Continued on the front page F-term (reference) 4G048 AA04 AA06 AB01 AB05 AC06 AE05 AE06 5H003 AA04 BA01 BB05 BC01 BC06 BD01 5H014 AA01 BB01 BB06 EE10 HH00 HH08 5H029 AJ05 AK03 AL06 AM03 AM04 AM05 AM07 CJ02 CJJ CJ02 CJ08

Claims (7)

[Claims] 1. Composition formula (Li _1-w Zn _w ) _8a [Mn _2-x Li _x ] _16d O
_4-y F _y (0.02 ≦ w ≦ 0.1, 0 ≦ x ≦ 0.1, 0.
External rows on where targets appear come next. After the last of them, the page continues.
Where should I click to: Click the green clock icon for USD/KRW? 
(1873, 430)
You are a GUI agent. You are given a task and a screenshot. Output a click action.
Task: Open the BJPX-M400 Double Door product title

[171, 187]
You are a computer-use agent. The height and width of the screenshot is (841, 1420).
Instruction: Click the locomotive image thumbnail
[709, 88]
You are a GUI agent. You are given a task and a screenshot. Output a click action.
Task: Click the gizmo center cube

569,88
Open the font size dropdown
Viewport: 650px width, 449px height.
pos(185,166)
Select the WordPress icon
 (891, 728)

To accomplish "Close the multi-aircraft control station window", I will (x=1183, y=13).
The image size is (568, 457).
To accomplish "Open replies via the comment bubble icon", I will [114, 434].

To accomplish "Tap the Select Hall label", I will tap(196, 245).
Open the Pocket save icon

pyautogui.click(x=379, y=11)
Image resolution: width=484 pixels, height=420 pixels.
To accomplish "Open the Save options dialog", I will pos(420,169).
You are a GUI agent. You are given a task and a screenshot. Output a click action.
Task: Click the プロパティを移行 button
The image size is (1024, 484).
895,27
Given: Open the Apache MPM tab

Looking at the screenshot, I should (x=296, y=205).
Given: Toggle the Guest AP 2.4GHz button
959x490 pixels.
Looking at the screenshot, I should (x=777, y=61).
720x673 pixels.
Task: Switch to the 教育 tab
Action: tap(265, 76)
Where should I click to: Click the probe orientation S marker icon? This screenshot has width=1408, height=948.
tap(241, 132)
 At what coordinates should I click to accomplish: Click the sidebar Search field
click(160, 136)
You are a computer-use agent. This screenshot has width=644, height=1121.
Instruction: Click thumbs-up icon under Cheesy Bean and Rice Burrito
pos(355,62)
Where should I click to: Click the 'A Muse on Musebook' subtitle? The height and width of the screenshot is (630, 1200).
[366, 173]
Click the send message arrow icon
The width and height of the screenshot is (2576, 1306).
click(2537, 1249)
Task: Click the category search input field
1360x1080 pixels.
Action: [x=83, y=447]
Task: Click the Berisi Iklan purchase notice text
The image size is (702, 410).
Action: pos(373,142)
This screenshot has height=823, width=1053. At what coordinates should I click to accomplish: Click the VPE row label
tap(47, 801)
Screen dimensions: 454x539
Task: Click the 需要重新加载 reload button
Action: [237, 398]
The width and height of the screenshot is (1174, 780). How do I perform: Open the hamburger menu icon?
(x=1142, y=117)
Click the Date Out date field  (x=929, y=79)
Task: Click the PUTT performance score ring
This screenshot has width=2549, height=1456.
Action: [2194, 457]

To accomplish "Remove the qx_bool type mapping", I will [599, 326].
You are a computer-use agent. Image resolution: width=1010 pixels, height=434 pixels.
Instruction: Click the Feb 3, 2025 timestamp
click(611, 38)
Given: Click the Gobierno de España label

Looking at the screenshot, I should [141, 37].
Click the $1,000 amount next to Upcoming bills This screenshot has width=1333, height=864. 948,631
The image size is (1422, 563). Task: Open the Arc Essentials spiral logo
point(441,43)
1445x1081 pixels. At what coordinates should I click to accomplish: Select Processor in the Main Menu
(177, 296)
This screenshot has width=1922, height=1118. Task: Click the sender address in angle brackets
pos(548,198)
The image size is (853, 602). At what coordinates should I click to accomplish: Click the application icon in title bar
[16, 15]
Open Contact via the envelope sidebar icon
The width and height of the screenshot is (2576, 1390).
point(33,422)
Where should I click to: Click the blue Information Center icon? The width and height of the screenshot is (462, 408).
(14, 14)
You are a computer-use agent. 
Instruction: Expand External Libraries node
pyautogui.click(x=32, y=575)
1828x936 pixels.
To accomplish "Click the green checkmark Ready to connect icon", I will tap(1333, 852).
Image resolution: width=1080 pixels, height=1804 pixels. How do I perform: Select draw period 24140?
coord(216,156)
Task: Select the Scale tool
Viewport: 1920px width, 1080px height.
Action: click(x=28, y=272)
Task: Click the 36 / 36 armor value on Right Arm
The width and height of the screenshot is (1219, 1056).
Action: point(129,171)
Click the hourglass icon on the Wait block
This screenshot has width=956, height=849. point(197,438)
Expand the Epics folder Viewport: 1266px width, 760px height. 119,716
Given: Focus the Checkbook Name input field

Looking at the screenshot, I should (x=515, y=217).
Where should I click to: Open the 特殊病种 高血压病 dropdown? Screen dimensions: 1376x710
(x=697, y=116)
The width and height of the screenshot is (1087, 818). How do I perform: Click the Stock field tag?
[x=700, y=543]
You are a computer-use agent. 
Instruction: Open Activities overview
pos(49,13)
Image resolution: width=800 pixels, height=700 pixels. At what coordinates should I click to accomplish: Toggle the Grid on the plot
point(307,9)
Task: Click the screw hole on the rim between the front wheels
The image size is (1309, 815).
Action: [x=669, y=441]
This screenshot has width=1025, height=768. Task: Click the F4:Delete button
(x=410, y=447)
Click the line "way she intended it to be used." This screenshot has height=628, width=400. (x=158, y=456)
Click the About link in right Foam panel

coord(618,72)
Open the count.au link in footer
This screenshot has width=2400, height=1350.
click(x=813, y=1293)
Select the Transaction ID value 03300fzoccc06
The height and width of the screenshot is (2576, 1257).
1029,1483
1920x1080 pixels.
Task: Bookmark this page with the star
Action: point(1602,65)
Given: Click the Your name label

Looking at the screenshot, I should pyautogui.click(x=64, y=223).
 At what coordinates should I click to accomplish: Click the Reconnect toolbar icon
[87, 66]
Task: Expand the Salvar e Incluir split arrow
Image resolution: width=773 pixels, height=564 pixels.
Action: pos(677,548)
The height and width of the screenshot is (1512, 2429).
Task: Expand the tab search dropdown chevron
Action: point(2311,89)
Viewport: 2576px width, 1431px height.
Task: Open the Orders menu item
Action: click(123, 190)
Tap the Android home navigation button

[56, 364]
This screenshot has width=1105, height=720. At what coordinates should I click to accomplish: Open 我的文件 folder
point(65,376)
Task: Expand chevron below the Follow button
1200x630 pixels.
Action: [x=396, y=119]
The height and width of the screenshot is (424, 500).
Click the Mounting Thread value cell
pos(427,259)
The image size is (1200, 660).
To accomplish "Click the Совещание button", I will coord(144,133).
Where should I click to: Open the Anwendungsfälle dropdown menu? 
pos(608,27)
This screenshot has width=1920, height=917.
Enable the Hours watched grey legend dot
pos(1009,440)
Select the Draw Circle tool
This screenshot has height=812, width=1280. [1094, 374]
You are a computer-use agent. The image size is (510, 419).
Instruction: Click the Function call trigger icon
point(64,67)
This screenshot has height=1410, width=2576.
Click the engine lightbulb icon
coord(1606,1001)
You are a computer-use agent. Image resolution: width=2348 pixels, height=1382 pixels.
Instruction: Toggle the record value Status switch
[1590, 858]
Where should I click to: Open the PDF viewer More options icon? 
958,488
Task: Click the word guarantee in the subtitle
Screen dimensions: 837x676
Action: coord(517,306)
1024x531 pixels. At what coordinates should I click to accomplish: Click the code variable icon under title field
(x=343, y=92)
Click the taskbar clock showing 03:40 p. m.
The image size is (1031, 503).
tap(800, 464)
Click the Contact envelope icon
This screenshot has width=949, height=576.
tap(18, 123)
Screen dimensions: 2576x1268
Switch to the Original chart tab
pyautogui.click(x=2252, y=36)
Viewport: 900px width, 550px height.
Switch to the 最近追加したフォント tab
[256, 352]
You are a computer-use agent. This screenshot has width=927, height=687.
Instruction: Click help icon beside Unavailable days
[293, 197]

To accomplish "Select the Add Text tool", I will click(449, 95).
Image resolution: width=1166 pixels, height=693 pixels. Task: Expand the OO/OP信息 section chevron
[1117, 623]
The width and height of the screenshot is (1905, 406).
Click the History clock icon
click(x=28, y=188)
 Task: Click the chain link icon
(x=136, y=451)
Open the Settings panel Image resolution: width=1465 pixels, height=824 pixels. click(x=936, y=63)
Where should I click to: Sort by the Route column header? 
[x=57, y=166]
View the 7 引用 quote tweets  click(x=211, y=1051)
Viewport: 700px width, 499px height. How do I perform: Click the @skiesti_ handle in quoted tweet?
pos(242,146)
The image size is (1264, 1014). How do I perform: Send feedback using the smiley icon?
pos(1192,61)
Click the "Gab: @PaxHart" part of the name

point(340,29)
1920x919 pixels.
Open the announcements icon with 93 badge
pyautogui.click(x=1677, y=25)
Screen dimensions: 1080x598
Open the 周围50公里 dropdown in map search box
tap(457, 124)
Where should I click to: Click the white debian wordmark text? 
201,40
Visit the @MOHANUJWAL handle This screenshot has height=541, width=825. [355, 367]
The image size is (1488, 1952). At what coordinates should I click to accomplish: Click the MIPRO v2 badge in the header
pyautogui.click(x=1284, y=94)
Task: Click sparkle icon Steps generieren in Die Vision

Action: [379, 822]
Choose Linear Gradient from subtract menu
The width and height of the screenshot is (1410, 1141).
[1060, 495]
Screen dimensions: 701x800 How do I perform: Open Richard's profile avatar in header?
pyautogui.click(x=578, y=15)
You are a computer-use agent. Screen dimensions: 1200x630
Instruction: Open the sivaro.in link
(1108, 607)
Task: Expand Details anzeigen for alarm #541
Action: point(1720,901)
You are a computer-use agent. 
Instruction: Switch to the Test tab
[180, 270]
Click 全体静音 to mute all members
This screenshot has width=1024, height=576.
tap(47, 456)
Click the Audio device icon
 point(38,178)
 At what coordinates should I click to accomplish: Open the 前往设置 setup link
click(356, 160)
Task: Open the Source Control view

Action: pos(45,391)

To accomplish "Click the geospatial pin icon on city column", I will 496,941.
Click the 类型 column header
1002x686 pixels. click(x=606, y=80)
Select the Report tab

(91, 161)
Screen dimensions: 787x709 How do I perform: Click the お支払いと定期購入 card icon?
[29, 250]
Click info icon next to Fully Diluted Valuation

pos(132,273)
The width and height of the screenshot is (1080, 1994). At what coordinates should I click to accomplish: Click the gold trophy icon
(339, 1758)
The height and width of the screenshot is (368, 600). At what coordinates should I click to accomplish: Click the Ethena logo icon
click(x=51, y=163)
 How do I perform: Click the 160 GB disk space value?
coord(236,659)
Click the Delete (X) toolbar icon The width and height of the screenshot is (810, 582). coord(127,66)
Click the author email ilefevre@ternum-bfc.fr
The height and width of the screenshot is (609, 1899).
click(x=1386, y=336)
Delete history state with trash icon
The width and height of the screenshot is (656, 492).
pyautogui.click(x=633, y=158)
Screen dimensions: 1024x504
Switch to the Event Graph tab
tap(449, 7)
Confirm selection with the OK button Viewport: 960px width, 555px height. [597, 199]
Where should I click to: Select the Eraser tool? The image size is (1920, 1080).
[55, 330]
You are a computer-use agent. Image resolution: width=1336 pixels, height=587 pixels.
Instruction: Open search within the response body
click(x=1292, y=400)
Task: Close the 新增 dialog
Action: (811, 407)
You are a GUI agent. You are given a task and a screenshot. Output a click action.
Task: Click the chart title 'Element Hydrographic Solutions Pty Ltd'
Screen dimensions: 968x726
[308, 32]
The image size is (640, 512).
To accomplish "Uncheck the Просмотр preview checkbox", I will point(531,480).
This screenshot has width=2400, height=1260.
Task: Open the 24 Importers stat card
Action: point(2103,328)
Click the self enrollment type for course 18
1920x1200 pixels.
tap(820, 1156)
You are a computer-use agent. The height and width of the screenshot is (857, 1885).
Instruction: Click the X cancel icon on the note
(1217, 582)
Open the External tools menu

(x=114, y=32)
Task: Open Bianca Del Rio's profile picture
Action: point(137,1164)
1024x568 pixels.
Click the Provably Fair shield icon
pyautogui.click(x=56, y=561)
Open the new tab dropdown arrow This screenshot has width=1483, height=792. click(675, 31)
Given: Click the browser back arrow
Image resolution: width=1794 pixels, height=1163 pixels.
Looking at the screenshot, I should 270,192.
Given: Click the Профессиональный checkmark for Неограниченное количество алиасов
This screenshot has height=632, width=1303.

01 ≦ y ≦ 0.2) substituted lithium manganate. 2. Dimanganese trioxide, a lithium compound, obtained by heat-treating a manganese oxide at 550 to 750 ° C.
After mixing the zinc compound and the fluorine compound, 600 to 90
2. The substituted lithium manganate according to claim 1, wherein the substituted lithium manganate is produced through a process of performing a heat treatment in an air atmosphere at 0 ° C., and then gradually cooling to 300 ° C. at a temperature lowering rate of 10 ° C./min or less. 3. The substituted lithium manganate according to claim 2, wherein the temperature is lowered at a rate of 1 ° C./min or less in the step of gradually cooling after the heat treatment. 4. Manganese oxide, manganese trioxide obtained by heat treatment at 550 to 750 ° C., a lithium compound,
After mixing the zinc compound and the fluorine compound, 600 to 90
The method for producing a substituted lithium manganate according to claim 1, wherein a heat treatment is carried out in an air atmosphere at 0 ° C, and then the temperature is gradually lowered to 300 ° C at a temperature lowering rate of 10 ° C / min or less. 5. The method for producing a substituted lithium manganate according to claim 4, wherein the temperature decreasing rate in the step of gradually cooling after the heat treatment in the production method according to claim 4 is 1 ° C./min or less. 6. A negative electrode active material comprising a carbon material capable of occluding and releasing lithium, a lithium alloy or lithium ions,
4. A substituted lithium manganate according to any one of claims 1 to 3, as a positive electrode active material for an organic electrolyte secondary battery using a mixed solution of an organic solvent and a lithium salt electrolyte as an electrolyte. A positive electrode material for an organic electrolyte secondary battery containing: 7. An organic electrolyte secondary battery comprising the positive electrode material for an organic electrolyte secondary battery according to claim 6.